Saturday, January 23, 2010

Zwischenseminar

Just got back from my program's Mid-Year Seminar in Cologne. It was so strange to be in that city again, where I spent my first two months in Germany. Since everything is new to me this year, it seems like it was years ago that I first arrived in Cologne.

I took the U-Bahn to my former host mom's place, transferring nostalgically at Friesenplatz. The announcer voice on Linie 4 had changed to a more chipper, less jaded woman's voice, I noted sadly ("Umsteigenmöglichkeit zu: S-Bahn! Und. Regionalverkehr!"). I got off at Piustraße to familiar graffiti and waited the 5 minutes for the light to change. I began to feel nervous and clammy about coming back, but once my feet recognized the well-trodden ground, they started taking me there even faster.

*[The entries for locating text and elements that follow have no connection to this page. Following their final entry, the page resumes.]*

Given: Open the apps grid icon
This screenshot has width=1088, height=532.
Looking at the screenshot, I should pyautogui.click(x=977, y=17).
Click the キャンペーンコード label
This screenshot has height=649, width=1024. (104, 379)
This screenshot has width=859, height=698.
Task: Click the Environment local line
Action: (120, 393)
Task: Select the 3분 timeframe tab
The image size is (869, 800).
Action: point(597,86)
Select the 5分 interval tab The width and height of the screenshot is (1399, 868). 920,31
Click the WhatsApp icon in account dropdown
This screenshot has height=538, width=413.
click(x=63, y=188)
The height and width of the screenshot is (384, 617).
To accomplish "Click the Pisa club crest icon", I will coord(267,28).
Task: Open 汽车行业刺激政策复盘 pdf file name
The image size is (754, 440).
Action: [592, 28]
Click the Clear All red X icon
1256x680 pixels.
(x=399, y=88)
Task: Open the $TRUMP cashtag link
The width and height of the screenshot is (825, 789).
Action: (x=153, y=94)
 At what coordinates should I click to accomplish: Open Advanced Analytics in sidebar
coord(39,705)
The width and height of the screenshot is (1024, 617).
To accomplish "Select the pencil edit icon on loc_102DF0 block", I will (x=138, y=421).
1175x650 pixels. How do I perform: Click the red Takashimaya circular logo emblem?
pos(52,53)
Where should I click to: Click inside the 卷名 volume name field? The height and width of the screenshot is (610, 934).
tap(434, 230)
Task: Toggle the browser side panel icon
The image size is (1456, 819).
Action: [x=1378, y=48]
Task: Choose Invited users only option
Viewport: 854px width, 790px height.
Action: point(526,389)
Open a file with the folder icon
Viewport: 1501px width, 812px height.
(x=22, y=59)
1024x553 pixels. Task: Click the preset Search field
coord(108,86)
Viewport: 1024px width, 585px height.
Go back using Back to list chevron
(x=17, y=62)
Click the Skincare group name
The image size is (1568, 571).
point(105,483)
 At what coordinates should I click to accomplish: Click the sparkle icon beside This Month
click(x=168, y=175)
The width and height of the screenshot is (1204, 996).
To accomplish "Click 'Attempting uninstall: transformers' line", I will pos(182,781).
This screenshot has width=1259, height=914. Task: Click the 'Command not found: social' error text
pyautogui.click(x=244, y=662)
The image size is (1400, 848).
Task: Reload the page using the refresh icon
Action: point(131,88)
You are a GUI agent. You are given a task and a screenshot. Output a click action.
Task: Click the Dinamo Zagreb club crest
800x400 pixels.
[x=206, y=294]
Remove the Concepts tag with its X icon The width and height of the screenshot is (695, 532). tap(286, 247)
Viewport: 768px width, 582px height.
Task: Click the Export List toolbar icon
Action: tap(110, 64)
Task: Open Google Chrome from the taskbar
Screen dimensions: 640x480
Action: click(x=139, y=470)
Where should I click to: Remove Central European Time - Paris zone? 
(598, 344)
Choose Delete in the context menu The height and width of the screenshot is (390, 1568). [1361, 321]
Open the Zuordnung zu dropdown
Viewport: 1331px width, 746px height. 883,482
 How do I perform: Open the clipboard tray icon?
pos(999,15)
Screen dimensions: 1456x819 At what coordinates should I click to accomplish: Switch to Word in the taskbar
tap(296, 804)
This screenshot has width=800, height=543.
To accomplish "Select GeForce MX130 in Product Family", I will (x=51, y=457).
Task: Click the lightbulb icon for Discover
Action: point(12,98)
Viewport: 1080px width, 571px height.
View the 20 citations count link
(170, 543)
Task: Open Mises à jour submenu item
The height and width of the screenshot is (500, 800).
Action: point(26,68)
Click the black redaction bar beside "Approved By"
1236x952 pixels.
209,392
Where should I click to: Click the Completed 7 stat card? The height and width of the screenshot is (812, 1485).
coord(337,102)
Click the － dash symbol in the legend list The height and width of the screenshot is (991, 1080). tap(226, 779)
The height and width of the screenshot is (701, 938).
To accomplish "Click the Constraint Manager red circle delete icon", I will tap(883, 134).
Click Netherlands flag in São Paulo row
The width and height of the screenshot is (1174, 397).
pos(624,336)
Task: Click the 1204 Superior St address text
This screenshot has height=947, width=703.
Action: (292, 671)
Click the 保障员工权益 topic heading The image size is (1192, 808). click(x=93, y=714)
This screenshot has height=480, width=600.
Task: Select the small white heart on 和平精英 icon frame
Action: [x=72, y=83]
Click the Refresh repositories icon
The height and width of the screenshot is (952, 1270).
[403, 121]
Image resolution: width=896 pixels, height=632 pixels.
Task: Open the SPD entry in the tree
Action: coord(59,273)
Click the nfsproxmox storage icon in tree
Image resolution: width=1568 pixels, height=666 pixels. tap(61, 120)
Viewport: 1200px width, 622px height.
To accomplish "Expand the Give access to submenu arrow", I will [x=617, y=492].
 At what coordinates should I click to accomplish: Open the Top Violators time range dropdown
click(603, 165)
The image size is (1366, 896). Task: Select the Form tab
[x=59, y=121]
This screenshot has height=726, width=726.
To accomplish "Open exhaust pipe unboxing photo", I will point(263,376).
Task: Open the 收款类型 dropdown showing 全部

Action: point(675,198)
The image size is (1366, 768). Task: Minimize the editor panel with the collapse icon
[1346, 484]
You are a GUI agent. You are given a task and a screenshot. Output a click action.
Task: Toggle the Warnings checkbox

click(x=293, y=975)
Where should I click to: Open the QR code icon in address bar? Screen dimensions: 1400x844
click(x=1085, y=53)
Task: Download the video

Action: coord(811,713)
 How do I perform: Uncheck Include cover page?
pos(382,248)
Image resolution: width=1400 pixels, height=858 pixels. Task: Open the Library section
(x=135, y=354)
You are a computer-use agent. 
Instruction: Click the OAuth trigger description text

The soap smell inside the apartment building made me feel as if I had never left. It comes from the laundry facilities in the cellar. I climbed the stairs, suddenly unsure if I had lived on the 3rd or 4th floor, but my feet remembered.

I knocked on the door.

My host mom Ellen answered with a flood of greetings and informations (yes, informations), sweeping my coat off while informing me of all that had happened in the past 4 months (had it really only been that long?). In contrast to my first arrival in August, this time I had no problems understanding what she said, having all but conquered that accent.

We cooked dinner and split a bottle of red.

Ellen paid the obligatorisch complements to my German, adding that she'd heard no trace of an accent on the telephone earlier (Why do Germans always do this? I want to believe them, but they were already telling me how good my German was back when it was really terrible. Sometimes they jump the gun and tell me how good my German is without me even telling them that I am foreign, which makes one suspicious. I think the measure of one's language success in Germany is that the Germans stop complementing you).

I told her about Erfurt, about the seminar so far, about the tour we made of Deutsche Welle. I told her about how the program participants who had been in Model United Nations were asked to speak at the seminar, and since the seminar was in German and I was the first one who was given the mic, I thought it had to be in German. It was hard to describe the workings of the International Labour Conference in German, so all the words I didn't know I just said in English and kept going. Germans do the same thing to sound cool anyway ("Er war so eine easygoing person!" or, "Wir haben das party feeling wirklich erlebt!") Anyway, I talked for 5 minutes before they told me I could also speak in English and everyone laughed.

Babbling in German about Model UN. Film still thanks to Erich.

My friend Erich had the rare and unfortunate presence of mind to film this, but I couldn't watch the entire thing. I could see my brain working overtime and noticed myself making these little thinking breaks where there were clearly words missing.

After I said goodbye to my host mom I burst into tears, and then I went dancing at Underground in Ehrenfeld, where the music was okay.









1 comment:

  1. I enjoy the abrupt end. More updates though!!